Jorge Castaño

Personal information
- Born: Jorge Castaño September 28, 1981 (age 44) Cali, Colombia

Professional wrestling career
- Ring name(s): Jorge Castaño George Castaño Giorgio Castaño
- Billed height: 5 ft 7 in (170 cm)
- Billed weight: 198 lb (90 kg)
- Billed from: Cali, Colombia
- Trained by: NWA UK Hammerlock staff
- Debut: 1997

= Jorge Castaño =

Colombian professional wrestler

Jorge Castaño (born September 28, 1981) is a Colombian professional wrestler who works for many promotions in the United Kingdom. He is the most recent claimant to date of the British Middleweight title. He is also a former UKPW World Champion.

==Early life==
Jorge Castaño was born in the Cali, Colombia and gained an interest in wrestling at a very early age. Once Jorge reached ten years of age, he and his family moved to the United Kingdom. By the age of thirteen, Castaño was involved in amateur Olympic-style wrestling. In order to train, Castaño had to take part in strenuous training exercises, including running and weightlifting. Upon completion of training, Castaño would later win numerous trophies of amateur wrestling, including the 1995, Amateur British Championship in the 65 kg category.

Castaño was soon offered an amateur wrestling scholarship in the U.S. but unfortunately he was under sixteen years of age, which meant by law he could not accept it. Instead, Castaño remained in the UK and took up professional wrestling in 1996. His training took place at NWA UK Hammerlock, the UK affiliated branch of the National Wrestling Alliance. In 1997, Jorge made his professional wrestling debut in Kent, England as part of a tag team contest.

==Career==
Only one year later, Castaño left NWA UK Hammerlock and began wrestling in numerous UK wrestling promotions, including The Wrestling Alliance, All Star Wrestling, the Frontier Wrestling Alliance, the World Association of Wrestling, Rumble Promotions and many others while steadily improving his in-ring abilities as well.

In 1999, Castaño appeared in the Ultimate Wrestling Alliance for three matches at the Pain at the Pleasure Beach television tapings for the cable channel L!VE TV, giving him experience in front of a televised audience. While working with the UWA, Castaño soon began training his younger brother Alex, who made his debut shortly afterwards. On September 9, in FWA Reckless Abandon He faced Mark Sloan for the FWA British Heavyweight Championship but was defeated by disqualification.

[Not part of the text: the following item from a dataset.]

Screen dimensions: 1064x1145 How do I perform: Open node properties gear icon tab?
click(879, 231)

On March 23, 2000, Castaño was part of the FWA British Tag Team Championships Tournament Final Match with Scottie Rock as his tag team partner, in a failed attempt against The New Breed (Ashe & Curve). On August 5, Castaño participated for the vacant FWA British Heavyweight Championship Tournament, where Justin Richards were crowned as new champion.

In 2001, the two formed a tag team known as The Colombian Connection, later changed to La Familia. They won the FWA Tag Team Championships from The New Breed at an event in Portsmouth, Hampshire on June 19. They would hold the titles for over two and half months before losing the titles back to The New Breed on September 1 in Harrow, Middlesex.

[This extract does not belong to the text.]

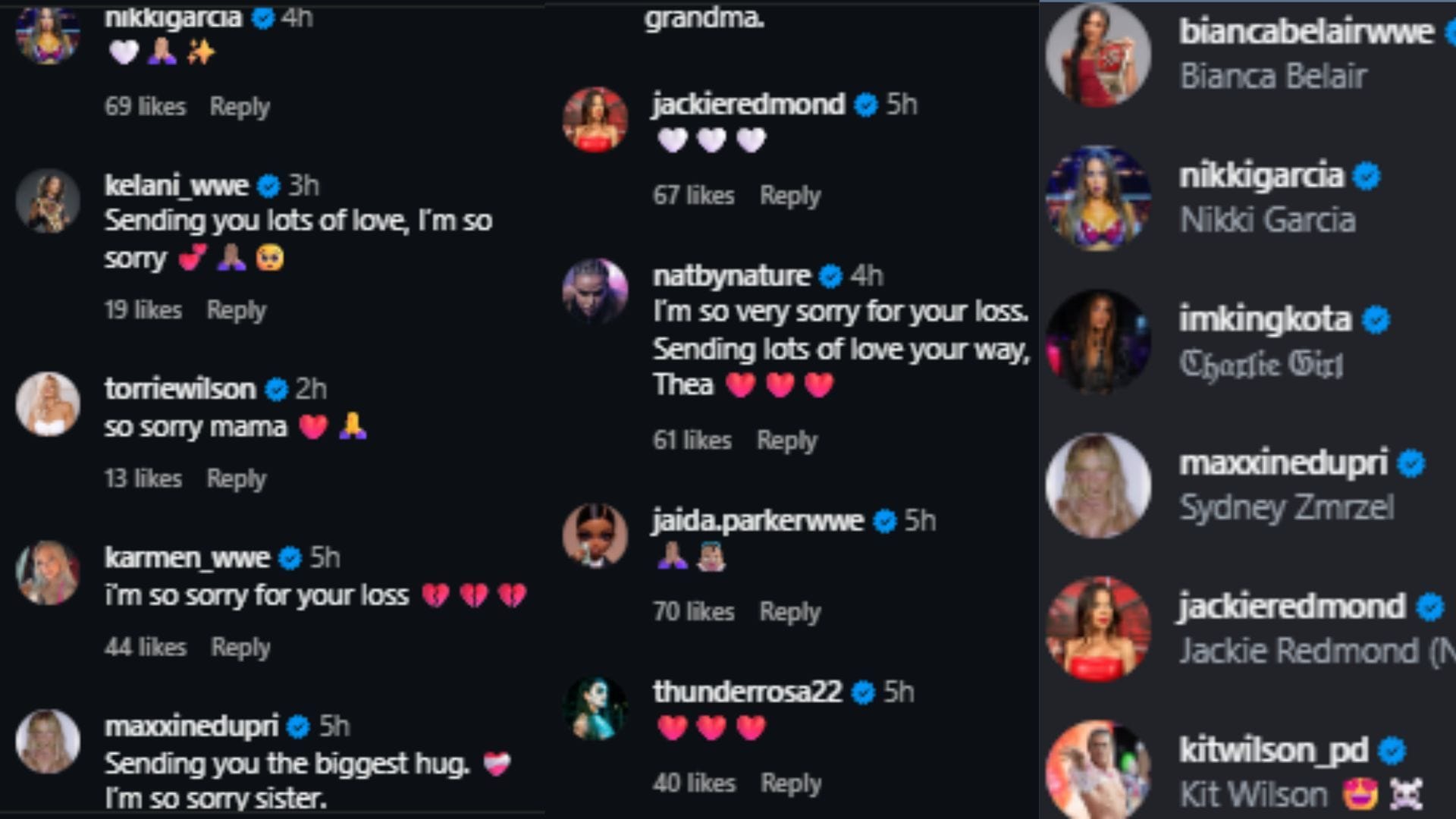Viewport: 1456px width, 819px height.
Task: Open the maxxinedupri username link
Action: pyautogui.click(x=193, y=726)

After the title loss, Castaño made his debut for Revolution British Wrestling in September 2002 and began focusing on his singles career after first defeating his brother Alex in Nottingham in what was Alex's final professional match. Castaño soon became a trainer as well as a full-time wrestler for RBW. Castaño soon went on to defeat Johnny Kidd for the RBW British Middleweight Championship on May 22, 2004 in Hitchin, Hertfordshire. Castaño retained the title until the promotion's closure in late 2005.

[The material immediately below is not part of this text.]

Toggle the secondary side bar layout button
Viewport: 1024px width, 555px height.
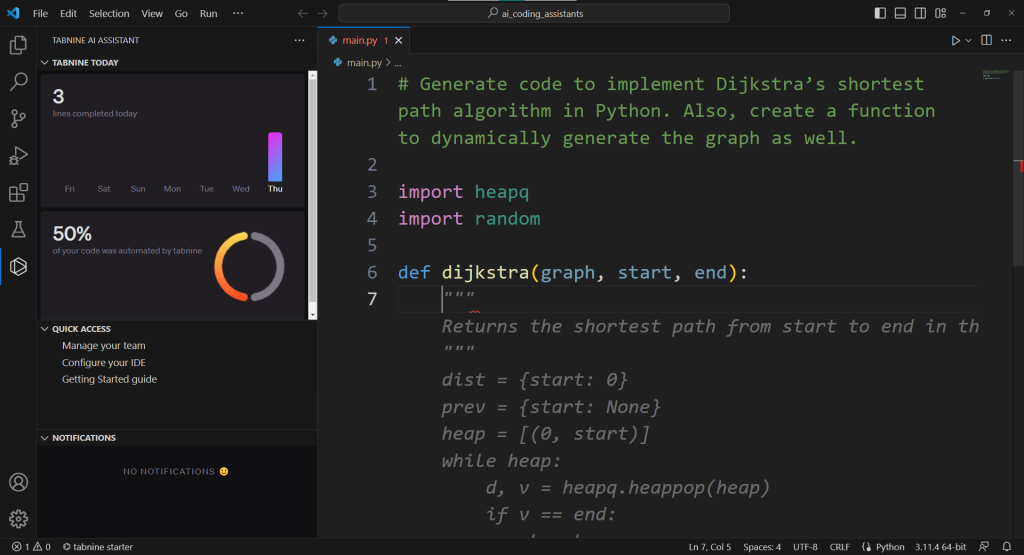[x=920, y=13]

Castaño would continue to compete in various independent promotions, including 1 Pro Wrestling, before returning to the Frontier Wrestling Alliance. He also helped the promotion in its "Civil War" against the IPW:UK.

On October 22, 2006, in IPW:UK Extreme Measures 3, Castaño was part of the Extreme Measures Tournament Final No Rules Four Way Dance, along with Leroy Kincaid, Aviv Maayan and Pac, which was finally won by Leroy Kincaid.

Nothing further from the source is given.